In the case of Atima Limited v. Ukraine,
The European Court of Human Rights (Fifth Section), sitting as a Chamber composed of:
Georges Ravarani, President,
Carlo Ranzoni,
Mārtiņš Mits,
María Elósegui,
Mattias Guyomar,
Kateřina Šimáčková,
Mykola Gnatovskyy, judges,
and Victor Soloveytchik, Section Registrar,
Having deliberated in private on 14 March 2023,
Delivers the following judgment, which was adopted on that date:
PROCEDURE
1. The case concerns the applicant company’s complaint under Article 1 of Protocol No. 1 to the Convention about interference with its property title to some shares in company K.
2. In a judgment delivered on 20 May 2021 (“the principal judgment”), the Court held that the domestic court decisions affecting the applicant company’s property title contained no legal grounds for interference with that title and thus rendered such interference unlawful within the meaning of Article 1 of Protocol No. 1 (see Atima Limited v.

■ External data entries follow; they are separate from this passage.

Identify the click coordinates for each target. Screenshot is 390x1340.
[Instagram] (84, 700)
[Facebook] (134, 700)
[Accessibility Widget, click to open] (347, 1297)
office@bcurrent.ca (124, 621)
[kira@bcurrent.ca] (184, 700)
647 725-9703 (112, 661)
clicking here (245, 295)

Ukraine, no. 56714/11, §§ 34 to 45, 20 May 2021).
3. Since the question of the application of Article 41 of the Convention was not ready for decision as regards pecuniary damage, the Court reserved it and invited the Government and the applicant company to submit, within three months from the date on which the judgment became final, their written observations on that issue, and, in particular, to notify the Court of any agreement they might reach (ibid., §§ 50 to 53, and point 4 of the operative provisions). The Court’s judgment was notified to the applicant company by post and was published in the Court’s HUDOC database on 20 May 2021, the date of its delivery.

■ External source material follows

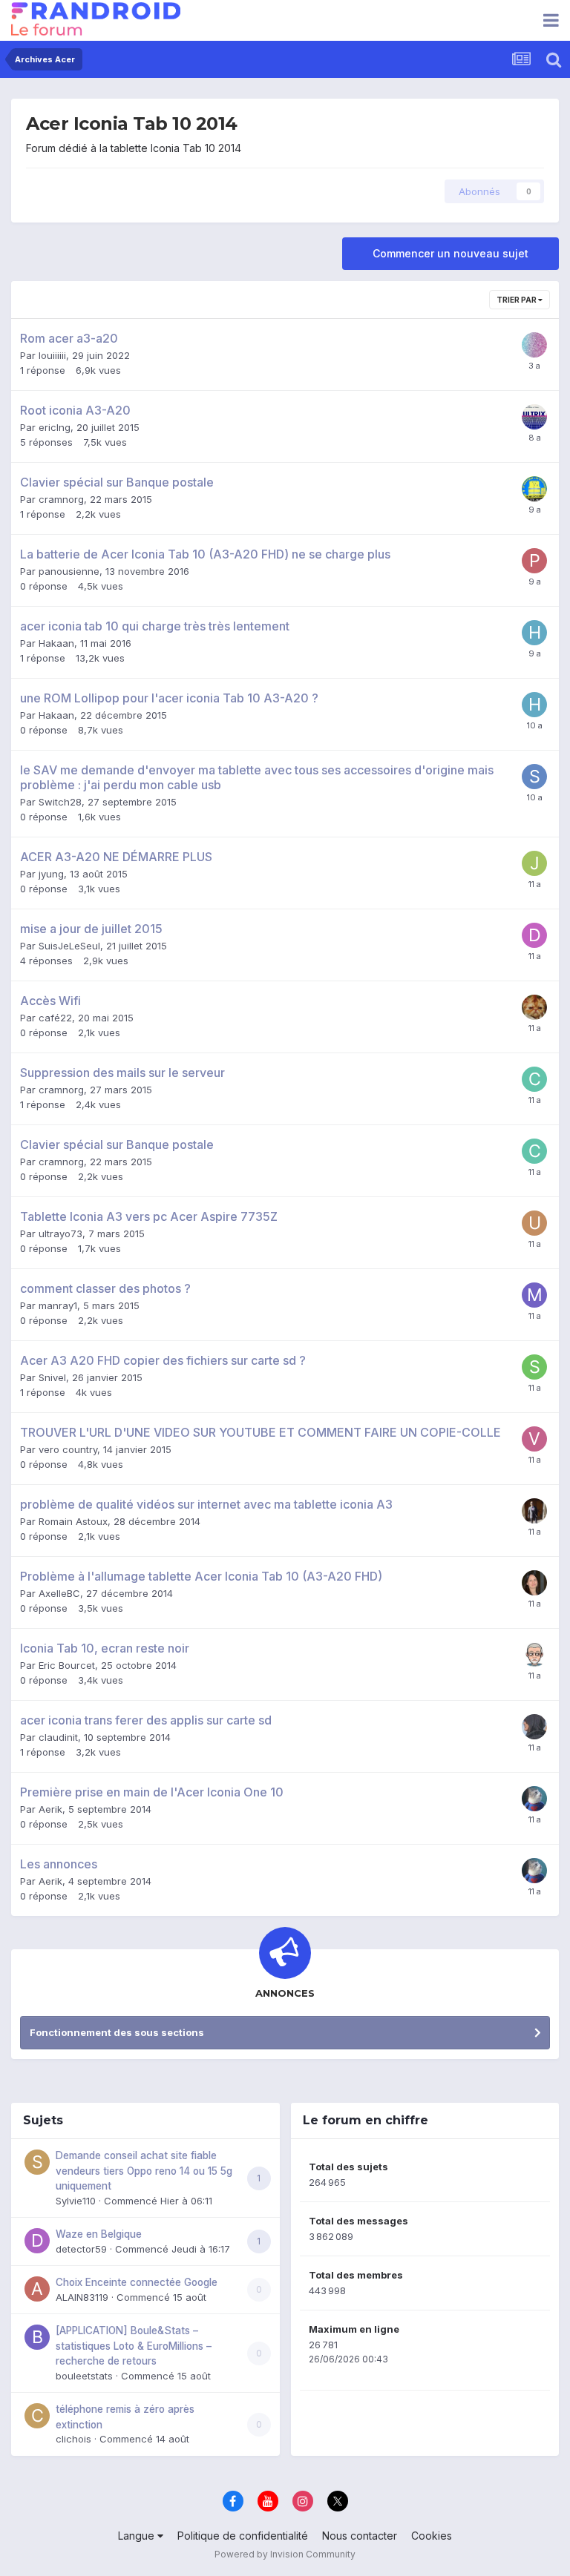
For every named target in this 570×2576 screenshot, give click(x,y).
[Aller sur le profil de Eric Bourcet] (534, 1654)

4. The judgment became final on 20 August 2021 and a letter confirming that fact and reminding about the three-month time limit for the submission of observations on just satisfaction was sent to the applicant company. The three-month time limit expired on 20 November 2021 but the applicant company did not submit any observations.
5. By a letter dated 13 December 2021, sent by registered post and also at the email address provided to the Court, the applicant company was notified that the period allowed for submission of its observations had expired on 20 November 2021 and that no extension of time had been requested. The applicant company’s attention was drawn to Article 37 § 1 (a) of the Convention, which provides that the Court may strike an application out of its list of cases where the circumstances lead to the conclusion that the applicant does not intend to pursue the application. According to the post tracking system the letter sent by registered post was scanned on 23 January 2022, but was then returned to the Registry as it was not possible to reach the applicant company’s lawyer. In the absence of any reply and owing to exceptional circumstances related to the war in Ukraine, by a letter of 27 September 2022 the applicant company’s representative was asked to send the applicant company’s observations through the Court’s Electronic Communications Service (eComms). No reply to the Registry’s letter was received, although both the letter and its annexes on the eComms system were downloaded by the applicant company’s lawyer in October 2022.
THE LAW
6. In the light of the foregoing, and in the absence of any special circumstances regarding respect for the rights guaranteed by the Convention and the Protocols thereto, the Court, in accordance with Article 37 § 1 (a) of the Convention, considers that it is no longer justified to continue the examination of the application.
7. Accordingly, the remainder of the application should be struck out of the list.
FOR THESE REASONS, THE COURT, UNANIMOUSLY,
Decides to strike the remainder of the application out of its list of cases.
Done in English, and notified in writing on 6 April 2023, pursuant to Rule 77 §§ 2 and 3 of the Rules of Court.